VC vehicle control; PC positive control

¹ 0.05% BSA-water (w/v); ² MMC 0.04 μg/mL; ³ Col 0.05 μg/mL

 

Table 3: HISTORICAL NEGATIVE CONTROL DATA

Period: April 2018 - November 2020

	Micronucleated cells [%]
Exposure period	20 hrs
Mean	0.5
Minimum	0.2
Maximum	1.2
Standard Deviation	0.17
95% Lower Control Limit	0.2
95% Upper Control Limit	0.9
No. of Experiments	54

  

Table 4: HISTORICAL POSITIVE CONTROL DATA

Period: April 2018 – November 2020

	Micronucleated cells [%]
	Mitomycin C (0.04 µg/mL)	Colchicin (0.05 µg/mL)
Exposure period	20 hrs	20 hrs
Mean	4.1	4.0
Minimum	2.1	2.4
Maximum	7.1	7.2
Standard Deviation	0.93	1.05
No. of Experiments	48	45

 

Conclusions:

Under the experimental conditions chosen here, the conclusion is drawn that the test material has no potential to induce micronuclei (clastogenic and/or aneugenic activity) under in vitro conditions in primary human lymphocytes in the absence of metabolic activation.

Executive summary:

The test substance was tested for its potential to induce micronuclei in primary human lymphocytes in vitro (clastogenic or aneugenic activity). Two independent
experiments were carried out, incubating the cells for 20 h (20 h harvest time) with the test substance at concentrations in the range of 1.0 to 256 µg/mL. A sample of at least 1000 cells for each culture was analyzed for micronuclei, i.e. 2000 cells for each test group. In this study, 0.05% w/v BSA-water was selected as vehicle. The characterization of the nanomaterial in cell culture medium showed, that the particles were successfully dispersed into a stable suspension with partial agglomeration, that did not change significantly during the treatment period. The vehicle controls gave frequencies of micronucleated cells within our historical negative control data range for primary human lymphocytes. The positive control substances, Mitomycin C (MMC), Colchicine (Col) and the nanomaterial positive control Tungsten Carbide-Cobalt (WC-Co), led to the expected increase in the number of cells containing micronuclei.

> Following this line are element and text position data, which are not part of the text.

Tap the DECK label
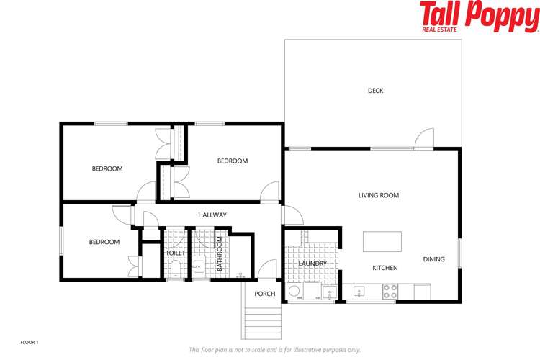375,91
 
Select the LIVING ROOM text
379,195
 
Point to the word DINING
433,259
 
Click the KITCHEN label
384,268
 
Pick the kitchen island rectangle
381,240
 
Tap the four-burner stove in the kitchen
390,292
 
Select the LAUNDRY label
312,264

The test substance was formulated in the given vehicle according to the NANOGENOTOXProject (Grant Agreement No 2009 21 01); Version 1.2, dated 06 May 2018.

In this study, no cytotoxicity indicated by reduced proliferation index (CBPI) was observed up to the highest applied test substance concentration. On the basis of the results of the present study, the test substance did not cause any biologically relevant increase in the number of cells containing micronuclei.
Thus, under the experimental conditions described, test material is considered not to have a chromosome-damaging (clastogenic) effect nor to induce numerical chromosomal aberrations (aneugenic activity) under in vitro conditions in primary human lymphocytes.